Kualitas artikelnya tidak merata seperti yang tidak mungkin diharapkan dari suatu proses yang mengatur dirinya sendiri, tapi umumnya tidak buruk. Memang, topik yang disenangi pria haus seks dibahas dengan sangat menarik dan terperinci, sementara hal-hal yang kurang memikat sering kali dibiarkan dangkal. Meski demikian, menurut Cass Sunstein, guru besar ilmu hukum pada University of Chicago, Wikipedia sekarang dikutip empat kali lebih sering daripada Encyclopedia Britannica dalam keputusan-keputusan yang diambil pengadilan di Amerika Serikat. Selain itu, evaluasi yang dilakukan majalah Nature pada 2005 mengenai artikel-artikel ilmiah dalam dua ensiklopedia ini menunjukkan bahwa rata-rata terdapat empat kesalahan dalam Wikipedia dibanding tiga dalam Britannica. Tapi sejak itu selisih kesalahan tersebut mungkin sudah dipersempit.

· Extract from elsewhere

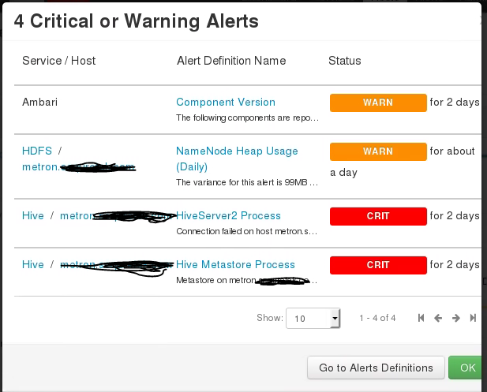The image size is (487, 392).
Task: Open the Component Version alert definition
Action: [226, 102]
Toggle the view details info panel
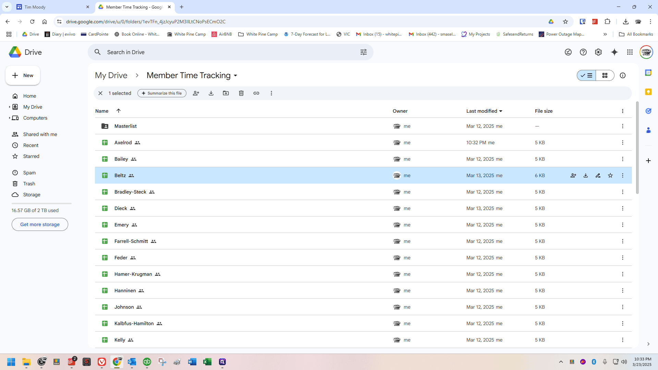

Booster Wikipedia mengumumkan akan tibanya "Web 2.0.". Sementara "Web 1.0" mempercepat penyimpanan dan penyampaian berbagai jenis informasi dalam jumlah yang besar di ruang maya, "Web 2.0" katanya membuat seluruh proses menjadi interaktif, dan dengan demikian menyingkirkan hambatan terakhir yang memisahkan penyampai dari penerima informasi. Tapi kita sebenarnya sudah berada pada tahapan itu sebelum ini--sebenarnya sudah sejak dulu dalam sejarah umat manusia.

Jurang tajam yang memisahkan produsen dari konsumen ilmu pengetahuan baru mulai terjadi sekitar 300 tahun yang lalu ketika para pencetak buku memperoleh perlindungan raja menghadapi para pembajak dalam suatu pasar literer yang cepat berkembang. Warisan keberhasilan mereka, yaitu undang-undang hak cipta, terus menghambat upaya membuat ruang maya sebagai pasar bebas gagasan. Dahulu belum banyak pembaca dan penulis. Tapi kedua-duanya tidak berbeda. Mereka sama-sama memiliki akses langsung ke karya masing-masing.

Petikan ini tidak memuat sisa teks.